What you need to do: Copy the rows below word for word, from the first row down to the line containing "[x=74, y=73]", with both ends included. Leave the pictures out of your copy.
— Begin Data supplied —
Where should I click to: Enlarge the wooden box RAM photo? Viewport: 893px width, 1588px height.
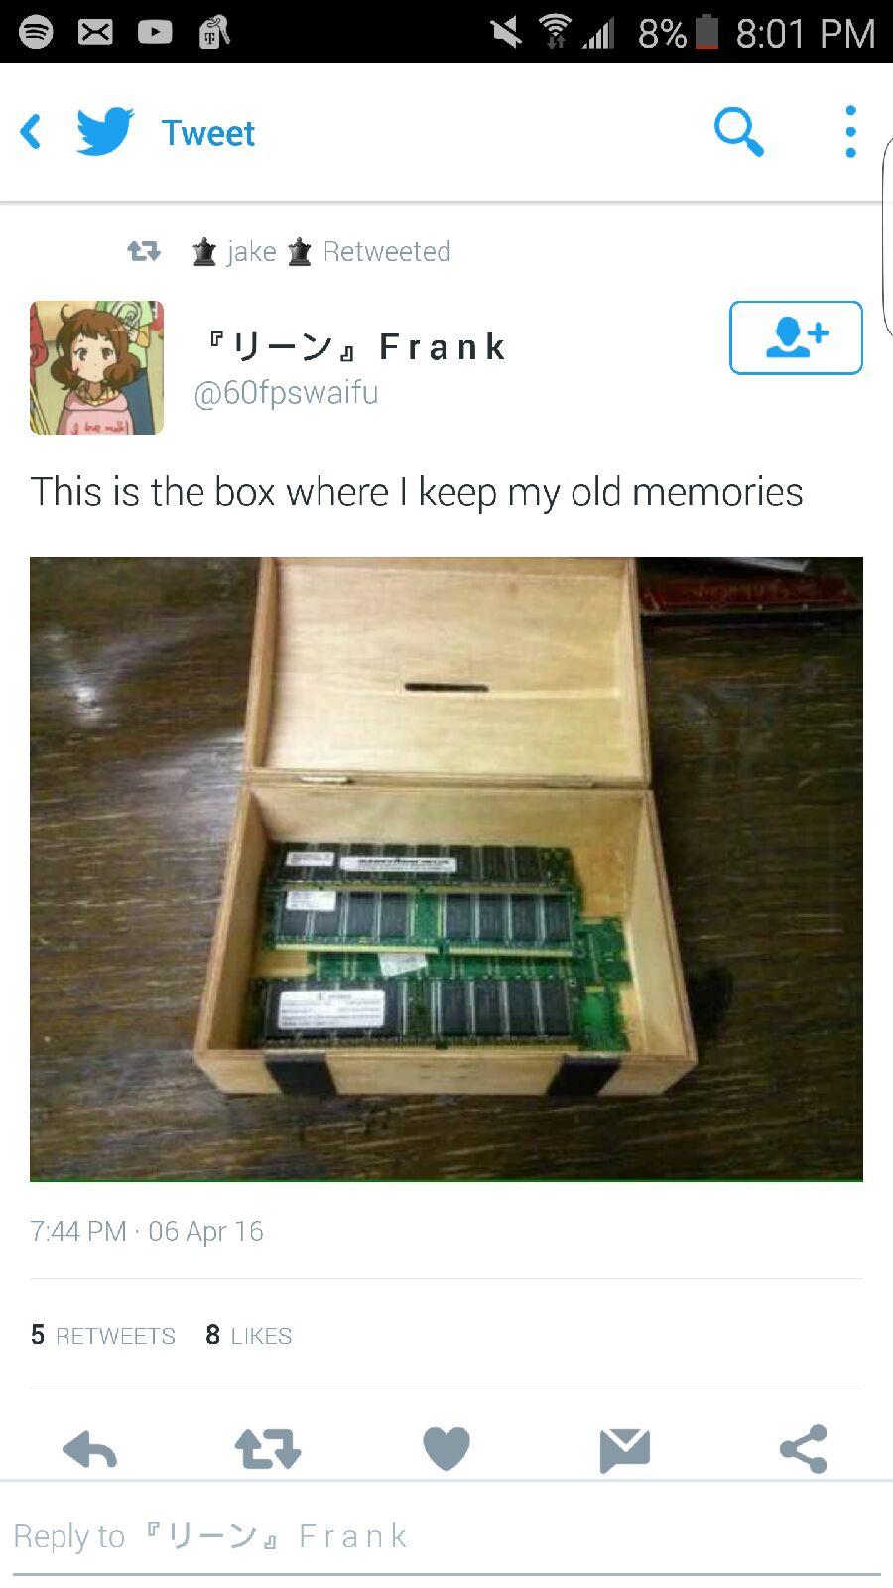pos(447,869)
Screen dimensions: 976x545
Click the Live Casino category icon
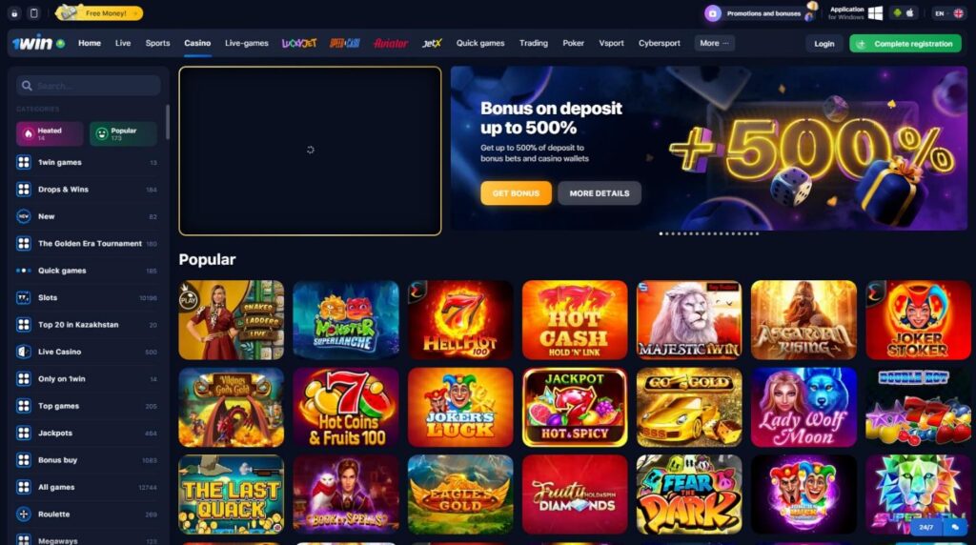[x=24, y=352]
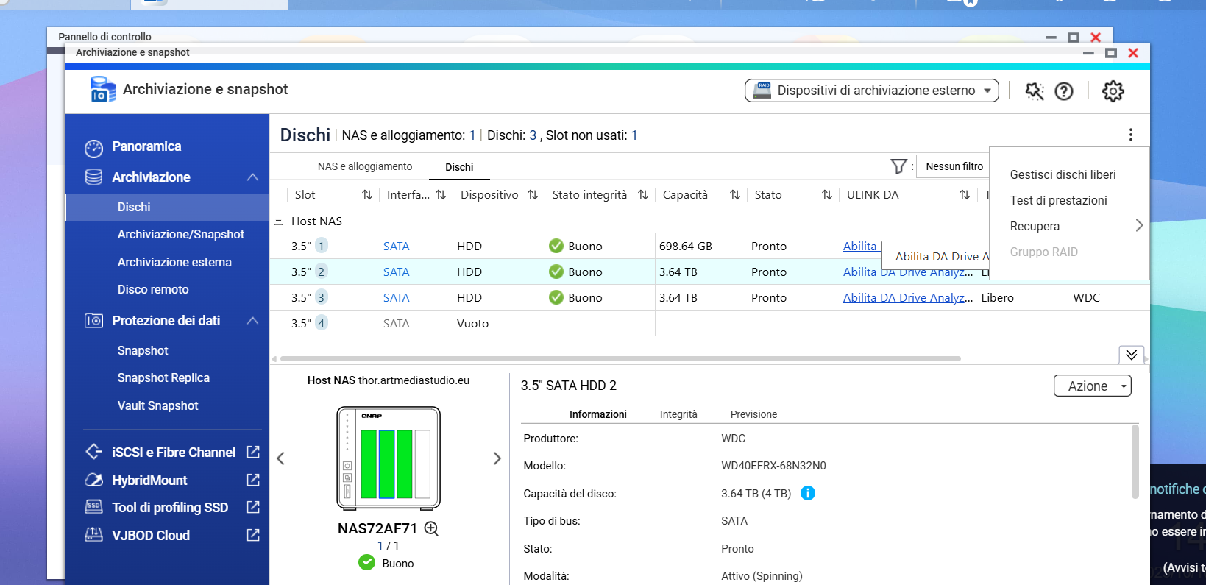Switch to the Integrità tab
Viewport: 1206px width, 585px height.
coord(678,414)
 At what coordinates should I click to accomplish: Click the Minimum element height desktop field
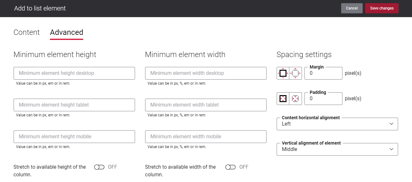[x=74, y=73]
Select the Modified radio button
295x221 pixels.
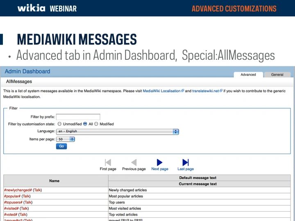(x=96, y=124)
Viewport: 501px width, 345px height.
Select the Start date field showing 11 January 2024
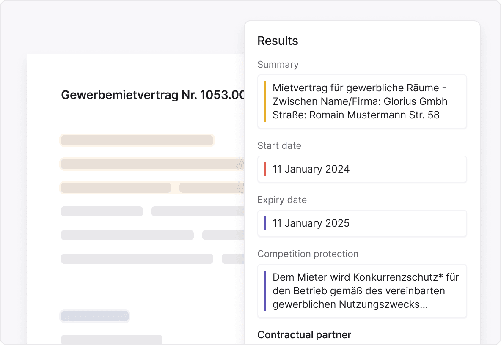362,169
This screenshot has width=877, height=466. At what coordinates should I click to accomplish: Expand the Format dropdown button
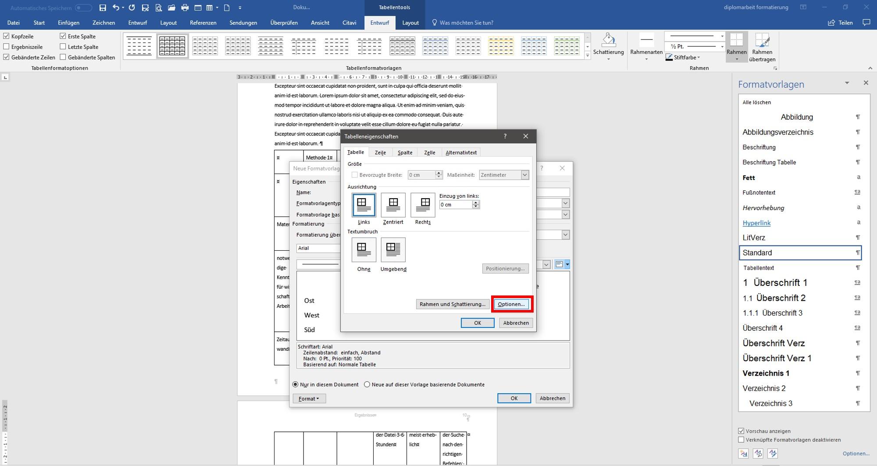click(309, 398)

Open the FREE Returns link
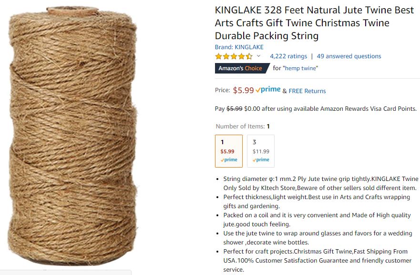click(x=307, y=91)
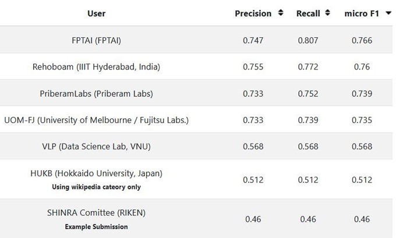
— End Data supplied —
The solution:
Where should I click to: Enlarge the wooden box RAM photo? Viewport: 893px width, 1588px height.
pos(447,869)
Screen dimensions: 976x545
Click the Live Casino category icon
[x=24, y=352]
Switch to the Integrità tab
Viewport: 1206px width, 585px height.
coord(678,414)
 At what coordinates should I click to accomplish: Click the Minimum element height desktop field
[x=74, y=73]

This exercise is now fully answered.